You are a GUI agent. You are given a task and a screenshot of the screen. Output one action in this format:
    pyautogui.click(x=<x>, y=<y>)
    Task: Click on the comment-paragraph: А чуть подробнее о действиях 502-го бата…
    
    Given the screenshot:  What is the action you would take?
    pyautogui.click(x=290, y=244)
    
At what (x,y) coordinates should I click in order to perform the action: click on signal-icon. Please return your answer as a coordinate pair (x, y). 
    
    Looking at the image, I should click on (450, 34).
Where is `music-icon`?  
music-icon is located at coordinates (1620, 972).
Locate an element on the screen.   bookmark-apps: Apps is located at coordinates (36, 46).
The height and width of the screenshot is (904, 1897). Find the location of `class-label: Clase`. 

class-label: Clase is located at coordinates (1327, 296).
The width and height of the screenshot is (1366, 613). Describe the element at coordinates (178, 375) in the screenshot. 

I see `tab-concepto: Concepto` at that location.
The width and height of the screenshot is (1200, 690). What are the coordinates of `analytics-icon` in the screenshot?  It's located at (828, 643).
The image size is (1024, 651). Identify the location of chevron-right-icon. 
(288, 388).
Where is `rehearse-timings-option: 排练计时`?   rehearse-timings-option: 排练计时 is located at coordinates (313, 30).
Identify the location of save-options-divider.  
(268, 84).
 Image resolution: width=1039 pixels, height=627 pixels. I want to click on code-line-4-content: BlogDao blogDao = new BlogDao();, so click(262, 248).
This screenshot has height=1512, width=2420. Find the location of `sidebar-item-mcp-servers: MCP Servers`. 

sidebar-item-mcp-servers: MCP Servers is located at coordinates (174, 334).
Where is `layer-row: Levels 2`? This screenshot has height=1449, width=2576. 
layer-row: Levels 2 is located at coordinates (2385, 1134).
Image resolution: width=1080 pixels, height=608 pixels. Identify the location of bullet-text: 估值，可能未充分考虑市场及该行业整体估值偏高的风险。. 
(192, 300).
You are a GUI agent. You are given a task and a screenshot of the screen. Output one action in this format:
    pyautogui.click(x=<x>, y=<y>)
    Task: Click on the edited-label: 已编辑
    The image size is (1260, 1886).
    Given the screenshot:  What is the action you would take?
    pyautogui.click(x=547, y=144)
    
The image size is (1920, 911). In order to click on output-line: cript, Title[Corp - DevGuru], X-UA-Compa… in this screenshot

########################################

Rewrite the lines of the records from the line containing "coordinates (313, 30)." through the line containing "(192, 300).", both included, as a JSON list of strings with one string per line and blank lines left out.

• **FINISHED EXERCISE**:
[
  "Where is `rehearse-timings-option: 排练计时`?   rehearse-timings-option: 排练计时 is located at coordinates (313, 30).",
  "Identify the location of save-options-divider.  ",
  "(268, 84).",
  " Image resolution: width=1039 pixels, height=627 pixels. I want to click on code-line-4-content: BlogDao blogDao = new BlogDao();, so click(262, 248).",
  "This screenshot has height=1512, width=2420. Find the location of `sidebar-item-mcp-servers: MCP Servers`. ",
  "sidebar-item-mcp-servers: MCP Servers is located at coordinates (174, 334).",
  "Where is `layer-row: Levels 2`? This screenshot has height=1449, width=2576. ",
  "layer-row: Levels 2 is located at coordinates (2385, 1134).",
  "Image resolution: width=1080 pixels, height=608 pixels. Identify the location of bullet-text: 估值，可能未充分考虑市场及该行业整体估值偏高的风险。. ",
  "(192, 300)."
]